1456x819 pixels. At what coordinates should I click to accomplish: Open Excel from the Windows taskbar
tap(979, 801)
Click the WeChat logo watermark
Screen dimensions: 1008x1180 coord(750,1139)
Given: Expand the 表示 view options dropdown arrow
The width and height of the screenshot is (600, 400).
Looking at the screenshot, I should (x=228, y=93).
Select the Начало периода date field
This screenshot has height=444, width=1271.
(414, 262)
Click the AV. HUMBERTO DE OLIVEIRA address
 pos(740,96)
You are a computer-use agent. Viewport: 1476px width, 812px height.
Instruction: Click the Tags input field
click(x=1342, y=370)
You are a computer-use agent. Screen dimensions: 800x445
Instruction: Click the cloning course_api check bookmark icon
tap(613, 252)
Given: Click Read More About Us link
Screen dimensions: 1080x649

------------------------------

§ **Task statement**: Rewrite all of the lines above, putting "Command" wherever "Instruction" occurs and leaving everything else as it is.

§ **Solution**:
1456x819 pixels. At what coordinates should I click to accomplish: Open Excel from the Windows taskbar
tap(979, 801)
Click the WeChat logo watermark
Screen dimensions: 1008x1180 coord(750,1139)
Given: Expand the 表示 view options dropdown arrow
The width and height of the screenshot is (600, 400).
Looking at the screenshot, I should (x=228, y=93).
Select the Начало периода date field
This screenshot has height=444, width=1271.
(414, 262)
Click the AV. HUMBERTO DE OLIVEIRA address
 pos(740,96)
You are a computer-use agent. Viewport: 1476px width, 812px height.
Command: Click the Tags input field
click(x=1342, y=370)
You are a computer-use agent. Screen dimensions: 800x445
Command: Click the cloning course_api check bookmark icon
tap(613, 252)
Given: Click Read More About Us link
Screen dimensions: 1080x649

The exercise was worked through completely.